La chambre disciplinaire a suivi l’intégralité de mes arguments en défense. J’avais dit que si le professeur Perronne, qui est un infectiologue reconnu internationalement, ne peut pas critiquer l’action du gouvernement, qui peut le faire ? En France, les politiques, des syndicats, les journalistes peuvent critiquer l’action du gouvernement mais si on empêche les spécialistes les mieux à même d’apprécier une politique de santé publique de s’exprimer, cela fait courir un véritable danger sur la liberté d’expression et le débat démocratique.
La chambre disciplinaire m’a totalement suivi. La décision de la chambre est d’une limpidité absolue comme le montre cet extrait: « Dr Perronne, spécialiste internationalement reconnu comme un expert dans le domaine de l’infectiologie était le mieux à même de comprendre les enjeux de santé publique. S’il s’est exprimé dans la presse sur l’action du gouvernement et sur l’industrie pharmaceutique ainsi qu’il était légitime à le faire et en avait même l’obligation dans ce domaine qui relevait de sa compétence, il s’est borné à porter publiquement mais sans invective une voix discordante sur un sujet d’intérêt général. » Ça veut dire qu’il ne pouvait pas se taire, même si ça déplait.
Pourquoi la Chambre disciplinaire estime-t-elle que le professeur Perronne n’est pas anti-vax ?
Le CNOM a produit lors de l’audience des interviews du Professeur Perronne où il expose son point de vue sur la campagne vaccinale et la chambre disciplinaire a considéré que ce n’était pas un discours anti-vax. La chambre disciplinaire est composée de médecins et d’un magistrat de l’ordre administratif. Et le professeur Perronne a bien précisé pendant l’audience qu’il avait participé à de nombreuses campagnes de promotion de la vaccination dans le monde auprès de l’OMS, qu’il a promu la vaccination durant toute sa carrière et que là sur cette campagne il apportait une voix discordante. C’est impossible de qualifier le professeur d’anti-vax car c’est un des médecins sur cette planète qui a le plus contribué à la vaccination. C’est pour cela que pour cette campagne il était le mieux à même de faire part de son expérience et de pointer du doigt ce qui lui semblait être anormal. C’est complétement ahurissant de le traiter d’anti-vax.
"Il ne ressort d’aucune des pièces du dossier que ces propos n’entraient pas dans le cadre de la crise sanitaire et qu’à à quelconque moment il aurait appelé à la violence, ou incité à la haine ou eu un discours anti-vax "
+++
### Consignes
1. Recopiez le passage de l'extrait allant de « La chambre disciplinaire m’a » à « pas anti-vax ? ».
2. Selon l'extrait, de qui la chambre disciplinaire est-elle composée ?
3. D'après l'extrait, pourquoi est-il impossible de qualifier le professeur Perronne d'anti-vax ?
Seul l'extrait doit servir de base.
+++
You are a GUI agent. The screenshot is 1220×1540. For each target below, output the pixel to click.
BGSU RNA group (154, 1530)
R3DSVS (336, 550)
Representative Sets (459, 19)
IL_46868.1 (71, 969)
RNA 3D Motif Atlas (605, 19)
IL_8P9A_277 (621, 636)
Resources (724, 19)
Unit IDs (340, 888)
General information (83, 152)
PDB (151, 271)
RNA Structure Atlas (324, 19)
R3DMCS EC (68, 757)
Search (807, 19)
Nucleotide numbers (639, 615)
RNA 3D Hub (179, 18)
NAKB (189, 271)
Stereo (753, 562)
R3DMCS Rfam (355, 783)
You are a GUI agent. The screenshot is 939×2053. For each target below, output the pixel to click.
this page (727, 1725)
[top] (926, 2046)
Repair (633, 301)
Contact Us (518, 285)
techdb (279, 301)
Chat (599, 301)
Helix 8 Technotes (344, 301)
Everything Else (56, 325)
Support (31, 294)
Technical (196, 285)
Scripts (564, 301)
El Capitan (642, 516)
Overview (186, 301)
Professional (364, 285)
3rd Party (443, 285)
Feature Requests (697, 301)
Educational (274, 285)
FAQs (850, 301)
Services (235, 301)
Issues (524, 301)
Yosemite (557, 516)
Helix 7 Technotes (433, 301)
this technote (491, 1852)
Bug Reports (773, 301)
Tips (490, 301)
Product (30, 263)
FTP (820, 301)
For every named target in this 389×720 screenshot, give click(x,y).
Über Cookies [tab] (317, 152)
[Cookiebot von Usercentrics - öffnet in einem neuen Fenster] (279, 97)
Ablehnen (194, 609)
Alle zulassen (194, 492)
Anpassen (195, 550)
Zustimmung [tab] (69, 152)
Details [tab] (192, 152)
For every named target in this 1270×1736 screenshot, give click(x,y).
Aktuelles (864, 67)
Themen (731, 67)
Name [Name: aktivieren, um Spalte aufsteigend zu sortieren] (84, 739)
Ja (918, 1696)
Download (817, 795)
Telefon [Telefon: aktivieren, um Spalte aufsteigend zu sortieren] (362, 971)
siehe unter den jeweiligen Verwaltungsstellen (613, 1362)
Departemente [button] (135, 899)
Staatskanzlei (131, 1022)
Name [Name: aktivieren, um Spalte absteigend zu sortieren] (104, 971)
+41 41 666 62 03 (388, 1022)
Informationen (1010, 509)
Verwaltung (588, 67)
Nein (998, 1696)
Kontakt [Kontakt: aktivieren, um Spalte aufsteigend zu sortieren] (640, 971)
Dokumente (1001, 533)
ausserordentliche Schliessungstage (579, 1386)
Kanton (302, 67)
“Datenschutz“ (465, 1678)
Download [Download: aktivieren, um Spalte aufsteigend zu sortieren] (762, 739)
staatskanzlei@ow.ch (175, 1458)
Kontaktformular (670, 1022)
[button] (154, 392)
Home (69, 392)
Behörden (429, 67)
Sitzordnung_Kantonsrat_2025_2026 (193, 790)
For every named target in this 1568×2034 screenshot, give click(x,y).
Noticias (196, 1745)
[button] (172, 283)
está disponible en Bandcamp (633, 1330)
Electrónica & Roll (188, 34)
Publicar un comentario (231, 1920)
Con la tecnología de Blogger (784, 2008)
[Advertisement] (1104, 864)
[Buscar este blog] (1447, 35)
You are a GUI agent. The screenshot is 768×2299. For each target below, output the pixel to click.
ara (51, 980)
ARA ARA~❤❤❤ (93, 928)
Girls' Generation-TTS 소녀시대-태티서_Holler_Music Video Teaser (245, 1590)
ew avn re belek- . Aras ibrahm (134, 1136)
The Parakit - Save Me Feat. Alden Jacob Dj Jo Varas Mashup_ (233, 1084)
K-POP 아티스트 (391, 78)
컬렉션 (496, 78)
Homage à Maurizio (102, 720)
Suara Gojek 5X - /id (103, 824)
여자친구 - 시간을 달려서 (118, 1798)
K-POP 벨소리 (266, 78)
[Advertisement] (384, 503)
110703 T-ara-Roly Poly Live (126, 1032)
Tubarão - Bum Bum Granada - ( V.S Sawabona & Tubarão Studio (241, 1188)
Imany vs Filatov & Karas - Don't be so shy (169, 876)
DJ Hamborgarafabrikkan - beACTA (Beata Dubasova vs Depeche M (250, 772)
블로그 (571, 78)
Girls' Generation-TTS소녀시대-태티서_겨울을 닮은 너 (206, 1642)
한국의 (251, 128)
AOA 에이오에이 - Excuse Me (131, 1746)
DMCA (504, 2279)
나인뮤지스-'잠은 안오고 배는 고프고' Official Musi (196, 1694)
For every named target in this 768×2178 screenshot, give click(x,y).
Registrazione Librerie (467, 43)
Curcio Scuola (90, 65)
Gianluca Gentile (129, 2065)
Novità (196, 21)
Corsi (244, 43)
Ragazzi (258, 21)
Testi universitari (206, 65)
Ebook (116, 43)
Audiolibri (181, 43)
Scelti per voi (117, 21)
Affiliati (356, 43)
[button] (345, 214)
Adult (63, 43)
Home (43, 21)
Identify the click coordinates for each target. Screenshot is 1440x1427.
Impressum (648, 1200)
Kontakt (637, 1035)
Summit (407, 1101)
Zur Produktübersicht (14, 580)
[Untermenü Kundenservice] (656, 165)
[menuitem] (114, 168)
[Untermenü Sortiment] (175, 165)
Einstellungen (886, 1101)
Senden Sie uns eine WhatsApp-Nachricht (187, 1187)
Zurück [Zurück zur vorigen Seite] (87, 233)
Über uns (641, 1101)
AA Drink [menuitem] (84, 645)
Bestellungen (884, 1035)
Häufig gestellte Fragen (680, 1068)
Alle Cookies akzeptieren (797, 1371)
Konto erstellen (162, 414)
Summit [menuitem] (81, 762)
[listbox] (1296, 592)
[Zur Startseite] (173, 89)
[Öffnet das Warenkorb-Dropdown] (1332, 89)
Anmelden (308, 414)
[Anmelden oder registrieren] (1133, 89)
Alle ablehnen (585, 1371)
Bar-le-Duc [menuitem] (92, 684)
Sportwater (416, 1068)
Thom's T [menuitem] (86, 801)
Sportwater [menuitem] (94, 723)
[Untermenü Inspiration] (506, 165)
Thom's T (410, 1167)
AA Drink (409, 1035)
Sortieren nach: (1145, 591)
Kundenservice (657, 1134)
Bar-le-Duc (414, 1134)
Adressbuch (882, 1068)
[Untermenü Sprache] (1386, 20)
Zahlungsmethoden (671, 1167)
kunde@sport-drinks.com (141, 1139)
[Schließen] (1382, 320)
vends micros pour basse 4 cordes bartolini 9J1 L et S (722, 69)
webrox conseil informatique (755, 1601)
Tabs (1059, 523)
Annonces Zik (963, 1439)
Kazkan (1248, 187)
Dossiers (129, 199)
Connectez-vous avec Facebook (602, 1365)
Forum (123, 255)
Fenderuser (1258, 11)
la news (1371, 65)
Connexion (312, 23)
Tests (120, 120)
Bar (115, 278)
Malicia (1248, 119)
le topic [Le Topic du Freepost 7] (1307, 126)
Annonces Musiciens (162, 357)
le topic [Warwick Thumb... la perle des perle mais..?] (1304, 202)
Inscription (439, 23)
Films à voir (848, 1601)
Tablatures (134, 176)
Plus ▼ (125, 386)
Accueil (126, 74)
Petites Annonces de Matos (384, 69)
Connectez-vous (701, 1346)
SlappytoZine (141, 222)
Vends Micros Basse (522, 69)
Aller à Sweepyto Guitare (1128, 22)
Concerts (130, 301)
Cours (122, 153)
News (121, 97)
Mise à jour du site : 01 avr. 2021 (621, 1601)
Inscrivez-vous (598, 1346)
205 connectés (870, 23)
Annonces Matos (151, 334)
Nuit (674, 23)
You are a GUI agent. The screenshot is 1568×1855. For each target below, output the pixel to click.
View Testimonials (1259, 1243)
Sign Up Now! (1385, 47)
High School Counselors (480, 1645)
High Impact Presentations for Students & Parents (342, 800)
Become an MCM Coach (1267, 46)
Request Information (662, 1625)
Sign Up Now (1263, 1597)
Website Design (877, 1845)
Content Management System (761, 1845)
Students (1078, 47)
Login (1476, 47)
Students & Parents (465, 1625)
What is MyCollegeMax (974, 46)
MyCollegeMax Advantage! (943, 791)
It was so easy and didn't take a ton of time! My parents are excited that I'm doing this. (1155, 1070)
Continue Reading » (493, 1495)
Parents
+++
### Réponses par consigne
1.
La chambre disciplinaire m’a totalement suivi. La décision de la chambre est d’une limpidité absolue comme le montre cet extrait: « Dr Perronne, spécialiste internationalement reconnu comme un expert dans le domaine de l’infectiologie était le mieux à même de comprendre les enjeux de santé publique. S’il s’est exprimé dans la presse sur l’action du gouvernement et sur l’industrie pharmaceutique ainsi qu’il était légitime à le faire et en avait même l’obligation dans ce domaine qui relevait de sa compétence, il s’est borné à porter publiquement mais sans invective une voix discordante sur un sujet d’intérêt général. » Ça veut dire qu’il ne pouvait pas se taire, même si ça déplait.
Pourquoi la Chambre disciplinaire estime-t-elle que le professeur Perronne n’est pas anti-vax ?

2. Elle est composée de médecins et d'un magistrat de l'ordre administratif.

3. Il a participé à de nombreuses campagnes de promotion de la vaccination dans le monde auprès de l'OMS et a promu la vaccination durant toute sa carrière. Il est donc l'un des médecins qui ont le plus contribué à la vaccination sur la planète.